Joaqui Trillo

Personal information
- Nationality: Filipino

Career information
- College: De La Salle
- Coaching career: 1978–1986

Career history

As a coach:
- 1978–1986: De La Salle

Career highlights
- As executive: 14× PBA champion (1991 Third Conference, 1994 Governors', 1995 Governors', 1996 All-Filipino, 1996 Commissioner's, 1996 Governors', 1997 Governors' 1998 All-Filipino, 1998 Commissioner's, 2000 All-Filipino, 2003 Invitational, 2007 Fiesta, 2010 Fiesta, 2013 Commissioner's); Grand Slam champion (1996);

= Joaqui Trillo =

Filipino basketball coach and executive

Joaquin "Joaqui" Llamas Trillo is a Filipino former basketball coach and executive formerly served on Alaska Aces.

== Career ==

=== Early career ===
Trillo played for La Salle under Tito Eduque. He coached the team from 1978 (they are still in NCAA) until 1986.

=== Alaska ===
In 1990, Fred Uytengsu hired Trillo as the manager of Alaska Air Force.

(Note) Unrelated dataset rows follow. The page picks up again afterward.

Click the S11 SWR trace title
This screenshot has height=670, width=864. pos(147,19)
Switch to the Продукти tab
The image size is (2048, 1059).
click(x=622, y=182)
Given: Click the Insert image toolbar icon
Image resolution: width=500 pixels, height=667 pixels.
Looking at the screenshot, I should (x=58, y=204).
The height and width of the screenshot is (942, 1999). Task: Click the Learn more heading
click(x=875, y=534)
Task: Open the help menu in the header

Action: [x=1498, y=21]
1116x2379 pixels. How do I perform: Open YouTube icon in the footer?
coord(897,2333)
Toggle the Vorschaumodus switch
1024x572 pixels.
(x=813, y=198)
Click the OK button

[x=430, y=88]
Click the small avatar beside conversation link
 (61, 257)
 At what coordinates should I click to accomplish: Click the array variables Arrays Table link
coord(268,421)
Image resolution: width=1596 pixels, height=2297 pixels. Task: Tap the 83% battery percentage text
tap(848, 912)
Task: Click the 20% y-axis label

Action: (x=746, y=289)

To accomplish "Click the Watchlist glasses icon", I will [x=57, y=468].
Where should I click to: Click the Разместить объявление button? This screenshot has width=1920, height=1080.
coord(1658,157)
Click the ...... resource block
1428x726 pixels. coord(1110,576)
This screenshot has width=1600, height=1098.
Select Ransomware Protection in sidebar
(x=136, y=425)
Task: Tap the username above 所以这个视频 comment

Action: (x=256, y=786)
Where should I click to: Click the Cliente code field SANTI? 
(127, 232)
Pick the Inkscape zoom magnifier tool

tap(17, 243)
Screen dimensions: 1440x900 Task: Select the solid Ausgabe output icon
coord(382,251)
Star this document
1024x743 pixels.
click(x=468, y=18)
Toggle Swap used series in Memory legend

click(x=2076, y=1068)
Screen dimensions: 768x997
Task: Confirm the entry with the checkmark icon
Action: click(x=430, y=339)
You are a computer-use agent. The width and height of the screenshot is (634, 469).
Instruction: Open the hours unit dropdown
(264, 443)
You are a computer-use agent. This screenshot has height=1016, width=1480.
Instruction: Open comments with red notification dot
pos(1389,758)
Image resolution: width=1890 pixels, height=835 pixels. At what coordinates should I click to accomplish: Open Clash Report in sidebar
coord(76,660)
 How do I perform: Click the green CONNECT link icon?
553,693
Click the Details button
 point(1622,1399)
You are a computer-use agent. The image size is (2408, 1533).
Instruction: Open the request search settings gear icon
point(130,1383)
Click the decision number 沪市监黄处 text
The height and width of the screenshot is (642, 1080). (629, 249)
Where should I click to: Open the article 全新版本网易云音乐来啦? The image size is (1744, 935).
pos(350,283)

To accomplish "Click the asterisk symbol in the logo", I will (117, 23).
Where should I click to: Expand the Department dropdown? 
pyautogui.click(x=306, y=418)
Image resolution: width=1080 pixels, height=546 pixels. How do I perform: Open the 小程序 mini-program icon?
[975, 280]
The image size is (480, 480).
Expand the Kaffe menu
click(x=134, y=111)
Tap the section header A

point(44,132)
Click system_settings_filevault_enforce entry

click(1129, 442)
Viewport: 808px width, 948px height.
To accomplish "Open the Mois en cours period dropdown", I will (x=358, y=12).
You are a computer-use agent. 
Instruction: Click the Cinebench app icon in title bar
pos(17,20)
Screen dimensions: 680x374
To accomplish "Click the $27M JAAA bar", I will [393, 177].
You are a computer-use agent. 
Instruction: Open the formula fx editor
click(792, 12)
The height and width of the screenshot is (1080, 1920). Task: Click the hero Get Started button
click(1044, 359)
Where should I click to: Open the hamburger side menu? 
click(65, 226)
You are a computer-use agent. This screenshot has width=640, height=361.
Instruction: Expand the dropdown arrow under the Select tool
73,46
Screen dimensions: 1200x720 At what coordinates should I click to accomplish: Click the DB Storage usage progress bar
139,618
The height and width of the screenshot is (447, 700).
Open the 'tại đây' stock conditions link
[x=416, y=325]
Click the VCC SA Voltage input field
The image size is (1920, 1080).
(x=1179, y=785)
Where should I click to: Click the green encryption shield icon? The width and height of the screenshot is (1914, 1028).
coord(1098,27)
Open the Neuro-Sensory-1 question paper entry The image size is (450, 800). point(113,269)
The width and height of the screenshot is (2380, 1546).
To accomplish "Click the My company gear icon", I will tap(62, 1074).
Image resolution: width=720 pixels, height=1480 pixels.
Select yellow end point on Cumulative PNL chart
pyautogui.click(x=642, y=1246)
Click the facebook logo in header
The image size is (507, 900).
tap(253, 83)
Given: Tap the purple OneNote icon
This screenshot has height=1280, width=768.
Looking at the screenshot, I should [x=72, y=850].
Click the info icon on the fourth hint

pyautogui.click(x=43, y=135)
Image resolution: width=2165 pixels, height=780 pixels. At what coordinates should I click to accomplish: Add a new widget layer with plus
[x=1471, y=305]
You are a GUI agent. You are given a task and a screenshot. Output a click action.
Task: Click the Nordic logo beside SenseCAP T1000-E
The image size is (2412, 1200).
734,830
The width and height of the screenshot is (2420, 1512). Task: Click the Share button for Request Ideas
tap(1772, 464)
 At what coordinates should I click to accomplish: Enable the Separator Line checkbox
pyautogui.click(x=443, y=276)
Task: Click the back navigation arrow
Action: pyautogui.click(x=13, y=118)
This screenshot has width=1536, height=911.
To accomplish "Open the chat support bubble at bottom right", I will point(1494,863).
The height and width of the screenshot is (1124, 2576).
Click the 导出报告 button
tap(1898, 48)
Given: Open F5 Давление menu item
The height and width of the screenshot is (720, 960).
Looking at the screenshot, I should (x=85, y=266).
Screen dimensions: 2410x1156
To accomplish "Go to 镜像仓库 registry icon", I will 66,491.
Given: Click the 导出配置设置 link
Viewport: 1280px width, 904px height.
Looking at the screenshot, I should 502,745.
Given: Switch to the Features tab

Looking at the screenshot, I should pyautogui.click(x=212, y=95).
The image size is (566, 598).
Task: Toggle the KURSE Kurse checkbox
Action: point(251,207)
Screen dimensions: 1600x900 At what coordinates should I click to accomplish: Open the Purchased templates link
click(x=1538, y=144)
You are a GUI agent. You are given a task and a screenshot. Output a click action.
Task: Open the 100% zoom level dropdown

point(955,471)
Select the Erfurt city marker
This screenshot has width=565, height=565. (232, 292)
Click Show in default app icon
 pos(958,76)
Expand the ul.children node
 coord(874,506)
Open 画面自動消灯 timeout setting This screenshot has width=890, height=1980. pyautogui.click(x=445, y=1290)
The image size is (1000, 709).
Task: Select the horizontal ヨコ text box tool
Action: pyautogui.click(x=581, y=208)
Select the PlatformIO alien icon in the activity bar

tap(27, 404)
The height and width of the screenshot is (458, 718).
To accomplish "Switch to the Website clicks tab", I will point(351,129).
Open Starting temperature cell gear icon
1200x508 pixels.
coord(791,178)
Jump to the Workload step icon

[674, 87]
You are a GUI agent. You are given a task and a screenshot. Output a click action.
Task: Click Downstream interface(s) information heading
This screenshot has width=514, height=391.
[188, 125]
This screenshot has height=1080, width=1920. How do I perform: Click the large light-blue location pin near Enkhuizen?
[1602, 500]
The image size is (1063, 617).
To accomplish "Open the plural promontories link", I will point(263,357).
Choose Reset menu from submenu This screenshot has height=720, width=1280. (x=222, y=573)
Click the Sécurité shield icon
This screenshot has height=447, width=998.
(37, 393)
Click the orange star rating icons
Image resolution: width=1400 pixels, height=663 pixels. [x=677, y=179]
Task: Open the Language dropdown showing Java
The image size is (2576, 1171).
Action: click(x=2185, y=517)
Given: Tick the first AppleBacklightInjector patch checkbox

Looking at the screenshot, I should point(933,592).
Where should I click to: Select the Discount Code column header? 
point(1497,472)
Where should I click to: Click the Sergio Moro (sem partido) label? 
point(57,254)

Together with Tim Cone, they won multiple championship, including a Grand Slam in 1996. After Cone left Alaska, Trillo was promoted as Governor of the team in 2012 until 2014.

=== Other ===
Aside from sports, he also delved into show business. He appeared in Nescafé and Maggi commercials and was invited as a guest for two consecutive weeks on ‘Home Along Da Riles’. He also served as a color commentator on PBA on Vintage Sports 1984 to 1989, and on UAAP on Silverstar Sports in late 1990s.

== Personal life ==
Trillo married Imelda Crisostomo. The couple have children named: Luigi, the coach of Meralco Bolts; Paolo, also in Meralco as its manager, Cheska, and Carlo.